### Action item
The records below are to be written out again, exactly as they appear.

Saved entries:
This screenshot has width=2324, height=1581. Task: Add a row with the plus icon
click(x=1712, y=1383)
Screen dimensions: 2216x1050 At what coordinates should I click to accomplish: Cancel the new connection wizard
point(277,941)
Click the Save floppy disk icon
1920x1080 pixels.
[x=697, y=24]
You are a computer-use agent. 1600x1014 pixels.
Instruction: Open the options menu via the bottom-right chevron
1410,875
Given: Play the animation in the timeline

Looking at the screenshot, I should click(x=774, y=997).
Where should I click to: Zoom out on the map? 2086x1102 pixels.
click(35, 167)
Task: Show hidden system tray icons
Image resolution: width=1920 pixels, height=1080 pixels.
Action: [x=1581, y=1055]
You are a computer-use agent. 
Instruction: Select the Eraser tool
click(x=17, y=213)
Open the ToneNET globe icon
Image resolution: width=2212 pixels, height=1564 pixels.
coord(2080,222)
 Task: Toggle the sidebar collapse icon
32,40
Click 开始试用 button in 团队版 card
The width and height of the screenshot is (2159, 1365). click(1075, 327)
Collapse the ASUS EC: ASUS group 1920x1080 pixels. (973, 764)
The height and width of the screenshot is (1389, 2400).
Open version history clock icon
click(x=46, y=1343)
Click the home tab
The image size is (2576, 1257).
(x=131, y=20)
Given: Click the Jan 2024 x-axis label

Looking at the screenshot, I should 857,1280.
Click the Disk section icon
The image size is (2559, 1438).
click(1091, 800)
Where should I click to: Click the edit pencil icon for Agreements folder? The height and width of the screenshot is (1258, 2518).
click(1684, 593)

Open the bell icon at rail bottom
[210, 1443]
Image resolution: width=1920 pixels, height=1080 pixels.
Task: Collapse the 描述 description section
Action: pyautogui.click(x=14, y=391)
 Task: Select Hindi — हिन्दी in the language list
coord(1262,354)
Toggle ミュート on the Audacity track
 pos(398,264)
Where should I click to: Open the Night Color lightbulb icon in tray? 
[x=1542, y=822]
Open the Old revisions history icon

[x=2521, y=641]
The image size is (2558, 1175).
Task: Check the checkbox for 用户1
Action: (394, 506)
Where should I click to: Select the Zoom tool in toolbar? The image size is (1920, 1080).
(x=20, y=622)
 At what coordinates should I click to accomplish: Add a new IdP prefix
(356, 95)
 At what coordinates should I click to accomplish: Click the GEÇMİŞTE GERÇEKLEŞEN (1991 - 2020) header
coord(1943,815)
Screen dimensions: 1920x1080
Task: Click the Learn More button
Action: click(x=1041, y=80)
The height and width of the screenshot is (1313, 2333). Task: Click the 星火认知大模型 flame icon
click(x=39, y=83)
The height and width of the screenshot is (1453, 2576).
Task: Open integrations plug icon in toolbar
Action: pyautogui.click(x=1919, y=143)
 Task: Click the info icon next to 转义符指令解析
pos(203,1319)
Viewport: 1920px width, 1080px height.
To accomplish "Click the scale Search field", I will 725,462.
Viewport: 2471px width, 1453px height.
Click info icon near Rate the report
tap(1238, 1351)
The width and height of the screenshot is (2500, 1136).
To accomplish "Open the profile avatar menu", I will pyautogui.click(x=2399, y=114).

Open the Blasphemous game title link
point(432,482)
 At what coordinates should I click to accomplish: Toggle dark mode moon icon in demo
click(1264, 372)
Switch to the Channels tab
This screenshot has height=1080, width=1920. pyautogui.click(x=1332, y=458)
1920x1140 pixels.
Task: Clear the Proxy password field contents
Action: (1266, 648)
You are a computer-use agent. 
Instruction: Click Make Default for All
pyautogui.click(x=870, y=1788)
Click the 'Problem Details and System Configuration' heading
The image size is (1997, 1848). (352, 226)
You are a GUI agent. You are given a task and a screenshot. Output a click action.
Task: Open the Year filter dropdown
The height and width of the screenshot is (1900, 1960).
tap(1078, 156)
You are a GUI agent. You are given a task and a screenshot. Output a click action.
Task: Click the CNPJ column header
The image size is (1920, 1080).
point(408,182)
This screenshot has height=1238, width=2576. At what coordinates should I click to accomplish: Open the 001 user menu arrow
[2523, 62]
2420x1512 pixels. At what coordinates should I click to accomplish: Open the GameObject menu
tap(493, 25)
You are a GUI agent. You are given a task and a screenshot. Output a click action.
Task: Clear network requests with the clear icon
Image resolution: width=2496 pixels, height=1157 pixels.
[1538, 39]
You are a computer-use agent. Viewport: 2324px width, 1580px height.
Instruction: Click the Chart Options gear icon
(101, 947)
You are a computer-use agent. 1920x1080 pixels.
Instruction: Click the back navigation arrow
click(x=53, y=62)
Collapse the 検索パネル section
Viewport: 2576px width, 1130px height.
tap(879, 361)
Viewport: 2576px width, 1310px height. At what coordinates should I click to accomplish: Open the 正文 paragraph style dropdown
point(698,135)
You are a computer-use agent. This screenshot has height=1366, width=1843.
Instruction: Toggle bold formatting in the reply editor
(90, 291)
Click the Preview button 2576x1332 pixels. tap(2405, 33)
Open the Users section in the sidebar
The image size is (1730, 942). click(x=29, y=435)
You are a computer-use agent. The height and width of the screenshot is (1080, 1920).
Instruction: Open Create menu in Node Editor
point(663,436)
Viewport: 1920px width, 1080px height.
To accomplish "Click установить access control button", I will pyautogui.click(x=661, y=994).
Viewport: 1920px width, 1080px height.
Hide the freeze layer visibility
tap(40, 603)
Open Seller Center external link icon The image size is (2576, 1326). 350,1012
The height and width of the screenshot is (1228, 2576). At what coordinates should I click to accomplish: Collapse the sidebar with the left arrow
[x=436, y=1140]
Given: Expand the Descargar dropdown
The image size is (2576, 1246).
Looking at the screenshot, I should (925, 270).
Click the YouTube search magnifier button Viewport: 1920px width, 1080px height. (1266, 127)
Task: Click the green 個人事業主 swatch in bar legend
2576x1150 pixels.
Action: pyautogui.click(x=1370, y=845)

### Exercise output
This screenshot has width=2324, height=1581. Task: Add a row with the plus icon
click(x=1712, y=1383)
Screen dimensions: 2216x1050 At what coordinates should I click to accomplish: Cancel the new connection wizard
point(277,941)
Click the Save floppy disk icon
1920x1080 pixels.
[x=697, y=24]
You are a computer-use agent. 1600x1014 pixels.
Instruction: Open the options menu via the bottom-right chevron
1410,875
Given: Play the animation in the timeline

Looking at the screenshot, I should click(x=774, y=997).
Where should I click to: Zoom out on the map? 2086x1102 pixels.
click(35, 167)
Task: Show hidden system tray icons
Image resolution: width=1920 pixels, height=1080 pixels.
Action: [x=1581, y=1055]
You are a computer-use agent. 
Instruction: Select the Eraser tool
click(x=17, y=213)
Open the ToneNET globe icon
Image resolution: width=2212 pixels, height=1564 pixels.
coord(2080,222)
 Task: Toggle the sidebar collapse icon
32,40
Click 开始试用 button in 团队版 card
The width and height of the screenshot is (2159, 1365). click(1075, 327)
Collapse the ASUS EC: ASUS group 1920x1080 pixels. (973, 764)
The height and width of the screenshot is (1389, 2400).
Open version history clock icon
click(x=46, y=1343)
Click the home tab
The image size is (2576, 1257).
(x=131, y=20)
Given: Click the Jan 2024 x-axis label

Looking at the screenshot, I should 857,1280.
Click the Disk section icon
The image size is (2559, 1438).
click(1091, 800)
Where should I click to: Click the edit pencil icon for Agreements folder? The height and width of the screenshot is (1258, 2518).
click(1684, 593)

Open the bell icon at rail bottom
[210, 1443]
Image resolution: width=1920 pixels, height=1080 pixels.
Task: Collapse the 描述 description section
Action: pyautogui.click(x=14, y=391)
 Task: Select Hindi — हिन्दी in the language list
coord(1262,354)
Toggle ミュート on the Audacity track
 pos(398,264)
Where should I click to: Open the Night Color lightbulb icon in tray? 
[x=1542, y=822]
Open the Old revisions history icon

[x=2521, y=641]
The image size is (2558, 1175).
Task: Check the checkbox for 用户1
Action: (394, 506)
Where should I click to: Select the Zoom tool in toolbar? The image size is (1920, 1080).
(x=20, y=622)
 At what coordinates should I click to accomplish: Add a new IdP prefix
(356, 95)
 At what coordinates should I click to accomplish: Click the GEÇMİŞTE GERÇEKLEŞEN (1991 - 2020) header
coord(1943,815)
Screen dimensions: 1920x1080
Task: Click the Learn More button
Action: click(x=1041, y=80)
The height and width of the screenshot is (1313, 2333). Task: Click the 星火认知大模型 flame icon
click(x=39, y=83)
The height and width of the screenshot is (1453, 2576).
Task: Open integrations plug icon in toolbar
Action: pyautogui.click(x=1919, y=143)
 Task: Click the info icon next to 转义符指令解析
pos(203,1319)
Viewport: 1920px width, 1080px height.
To accomplish "Click the scale Search field", I will 725,462.
Viewport: 2471px width, 1453px height.
Click info icon near Rate the report
tap(1238, 1351)
The width and height of the screenshot is (2500, 1136).
To accomplish "Open the profile avatar menu", I will pyautogui.click(x=2399, y=114).

Open the Blasphemous game title link
point(432,482)
 At what coordinates should I click to accomplish: Toggle dark mode moon icon in demo
click(1264, 372)
Switch to the Channels tab
This screenshot has height=1080, width=1920. pyautogui.click(x=1332, y=458)
1920x1140 pixels.
Task: Clear the Proxy password field contents
Action: (1266, 648)
You are a computer-use agent. 
Instruction: Click Make Default for All
pyautogui.click(x=870, y=1788)
Click the 'Problem Details and System Configuration' heading
The image size is (1997, 1848). (352, 226)
You are a GUI agent. You are given a task and a screenshot. Output a click action.
Task: Open the Year filter dropdown
The height and width of the screenshot is (1900, 1960).
tap(1078, 156)
You are a GUI agent. You are given a task and a screenshot. Output a click action.
Task: Click the CNPJ column header
The image size is (1920, 1080).
point(408,182)
This screenshot has height=1238, width=2576. At what coordinates should I click to accomplish: Open the 001 user menu arrow
[2523, 62]
2420x1512 pixels. At what coordinates should I click to accomplish: Open the GameObject menu
tap(493, 25)
You are a GUI agent. You are given a task and a screenshot. Output a click action.
Task: Clear network requests with the clear icon
Image resolution: width=2496 pixels, height=1157 pixels.
[1538, 39]
You are a computer-use agent. Viewport: 2324px width, 1580px height.
Instruction: Click the Chart Options gear icon
(101, 947)
You are a computer-use agent. 1920x1080 pixels.
Instruction: Click the back navigation arrow
click(x=53, y=62)
Collapse the 検索パネル section
Viewport: 2576px width, 1130px height.
tap(879, 361)
Viewport: 2576px width, 1310px height. At what coordinates should I click to accomplish: Open the 正文 paragraph style dropdown
point(698,135)
You are a computer-use agent. This screenshot has height=1366, width=1843.
Instruction: Toggle bold formatting in the reply editor
(90, 291)
Click the Preview button 2576x1332 pixels. tap(2405, 33)
Open the Users section in the sidebar
The image size is (1730, 942). click(x=29, y=435)
You are a computer-use agent. The height and width of the screenshot is (1080, 1920).
Instruction: Open Create menu in Node Editor
point(663,436)
Viewport: 1920px width, 1080px height.
To accomplish "Click установить access control button", I will pyautogui.click(x=661, y=994).
Viewport: 1920px width, 1080px height.
Hide the freeze layer visibility
tap(40, 603)
Open Seller Center external link icon The image size is (2576, 1326). 350,1012
The height and width of the screenshot is (1228, 2576). At what coordinates should I click to accomplish: Collapse the sidebar with the left arrow
[x=436, y=1140]
Given: Expand the Descargar dropdown
The image size is (2576, 1246).
Looking at the screenshot, I should (925, 270).
Click the YouTube search magnifier button Viewport: 1920px width, 1080px height. (1266, 127)
Task: Click the green 個人事業主 swatch in bar legend
2576x1150 pixels.
Action: pyautogui.click(x=1370, y=845)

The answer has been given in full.